Romeo’s obsessive goal is for Eliza to get the grades she needs from her high school exams so she can go to university in Britain. He is desperate for her to leave the country—just as he blames himself and Magda for returning to it, after leaving in 1989. (“We thought things would change,” he tells his daughter, “we thought we’d move mountains. We didn’t change anything.”) But Eliza is sexually assaulted the day before the exams; injured and in shock, she still has to take the tests. Her first exam goes badly. It is suddenly uncertain that she will get the necessary grades.

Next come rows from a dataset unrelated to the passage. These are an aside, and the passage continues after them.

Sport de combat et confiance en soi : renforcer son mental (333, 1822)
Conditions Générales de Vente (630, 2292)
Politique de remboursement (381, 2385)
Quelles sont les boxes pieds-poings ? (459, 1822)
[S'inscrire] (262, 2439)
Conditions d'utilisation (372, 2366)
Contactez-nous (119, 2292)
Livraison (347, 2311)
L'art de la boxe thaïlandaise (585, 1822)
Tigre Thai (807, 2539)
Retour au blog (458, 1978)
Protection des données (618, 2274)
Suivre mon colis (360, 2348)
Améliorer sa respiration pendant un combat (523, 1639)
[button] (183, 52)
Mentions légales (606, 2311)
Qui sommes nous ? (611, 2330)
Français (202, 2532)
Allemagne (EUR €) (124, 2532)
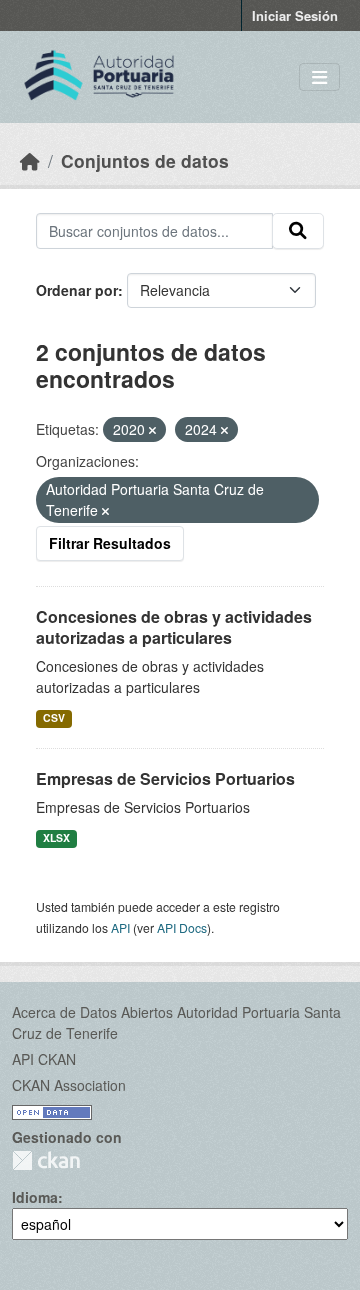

What follows is a family melodrama, taking place over the two or three days of the exams: a chain of small corruptions and unexpected calamities, as Romeo makes a deal with the deputy mayor, the chief of police, and the headmaster of Eliza’s school, involving a carousel of mutual favors, in order to have Eliza’s grades quietly doctored. And in the process, the large hinterland of Romeo’s self—his capacity for betrayal, contradiction, self-pity—is brutally revealed.